If we want to exclude records that are marked as unvalidated
(I'm fine with that), I suggest to do that for all processing (alien cube + all cube) and all datasets. It is clearer to explain.
@SoVDH : I have 17 out of 19 plant species SDM models for the risk assessment completed. These of course include the "unvalidated" or "unverified" label. Is it your preference that I run them again with these data excluded or do you want the maps now? It will take a few days, but it can be done.
Yes think that would be better.
@amyjsdavis: I thought you were using the cube for Europe I made for your SDM (eu_modellingtaxa_cube.csv,metadata: eu_modellingtaxa_info.csv). And in this cube there is no way to exclude unverified taxa.

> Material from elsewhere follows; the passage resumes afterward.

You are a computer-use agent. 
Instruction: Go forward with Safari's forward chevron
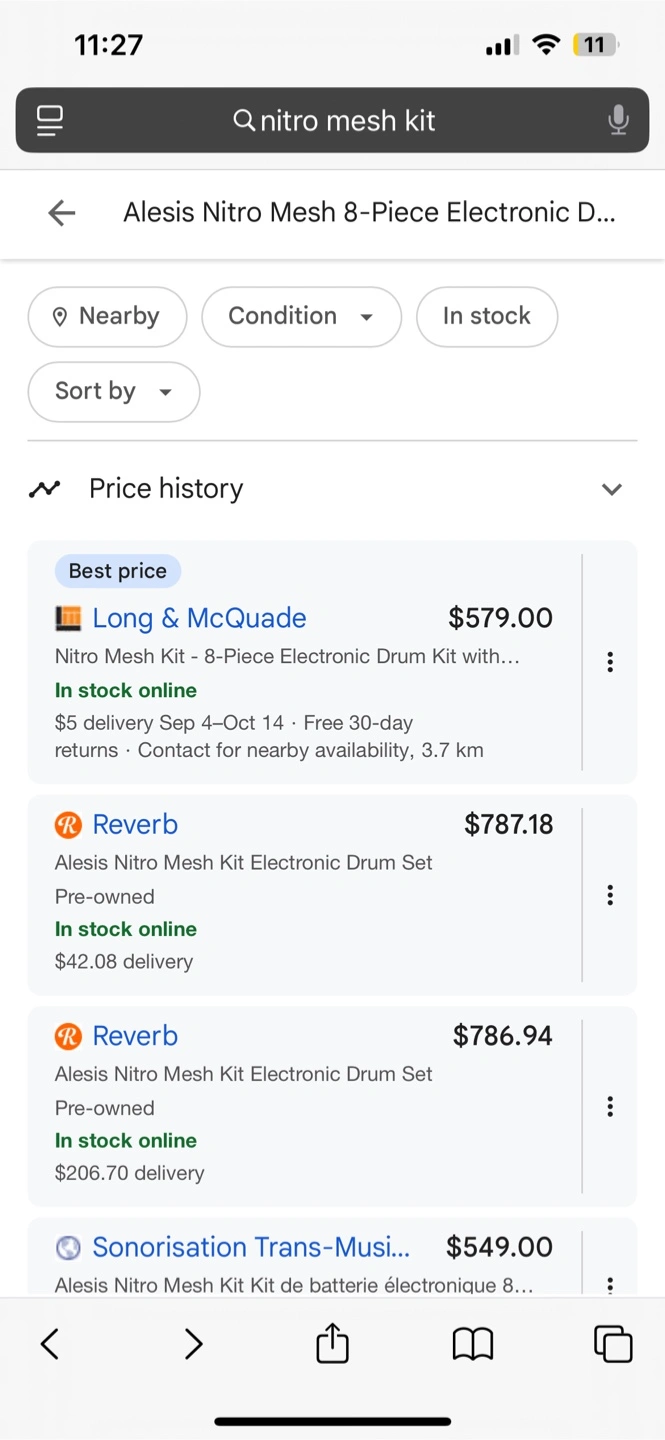193,1343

So, I wonder which occurrence data you are using.
By the way, I will try to make a new version of the cubes before end of June.
@damianooldoni : These are a different set of species (the plant species on the Species selection for PRA-ing list on google drive). They are different from the modellingtaxa list, and thus there is not an European cube. I realized that in the future, there will likely not be a cube for every species that are to be evaluated, so my modelling flow has the option to use the Cube as an input if already existing, or to process data directly downloaded from GBIF. As you may recall, I have to download global data for each species anyway for the models.
@amyjsdavis it's good to keep the options open, but there is a cube for every species on the unified and in fact on every spp.
Are your belgian maps just crops of a Eu/global risk map or how does that work?
@timadriaens : indeed, there is a cube for every species, but only for Belgium. The risk maps for Belgium are essentially a crop of a European risk model.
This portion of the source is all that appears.